E-SLIDE : A web-based text-mining tool for the construction of landslide catalogues

Dumitriu, M. (1,2), Bernhard, D. (1), Malet, J.-P. (2), Puissant, A. (3), Mathieu, A. (2)

(1) Linguistique, Langues, Parole, EA 1339, Département d’Informatique, Université de Strasbourg, 22 rue Descartes, F-67084 Strasbourg Cedex
(2) Institut de Physique du Globe de Strasbourg, CNRS UMR 7516, Université de Strasbourg, 5 rue Descartes, F-67084 Strasbourg Cedex
(3) Laboratoire Image, Ville, Environnement, CNRS UMR 7362, Université de Strasbourg, 3 rue de l’Argonne, F-67083 Strasbourg Cedex

Landslides are a complex natural process that constitutes a serious natural hazard in many countries. The term includes a wide variety of slope movements, such as soil slips, deep-seated slides, mudflows, debris flows, rockfalls, etc.
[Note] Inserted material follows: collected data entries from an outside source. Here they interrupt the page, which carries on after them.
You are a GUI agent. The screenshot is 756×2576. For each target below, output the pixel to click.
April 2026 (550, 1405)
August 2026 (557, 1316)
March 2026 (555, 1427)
In order to quantify their occurrence, and associate them to a triggering event, it is necessary to construct event catalogues, with information on the date, spatial location and intensity of the event, and, possibly, information on the observed damages.
Most of the landslide causing damages (whatever the level of severity) are reported in on-line newspapers or in local information media just after the event. This type of inventory can be called landslide-event inventory as it is associated with a trigger. An overview of the syntaxical structure of the description of the landslide event in the media indicates that most of the articles are constructed using a similar framework, and that text-mining techniques could be used to automatically retrieve and store relevant information in a database.
The objective of this work is to present the service E-SLIDE which aims to mine daily a serie of nearly 400 RSS feeds and internet-based newspapers. The service is constructed around a serie of programs which are called in a BASH script that will parse and extract landslide information daily from the web.
After a first automatic selection of the article containing a serie of keywords describing slope-movements, the Unitex suite (e.g. a corpus processing system based on automated-oriented technology) is used to extract the event type, the event date, the event geographical location, the number of casualties, the possible damage, and if available, photographs of the event. All this information is automatically stored annotated and stored in a database. Two maps are further created with the location of the events, and the cumulated number of events per country.
The service has been developed for the French Landslide Observatory OMIV by the OMIV-EOST team at University of Strasbourg.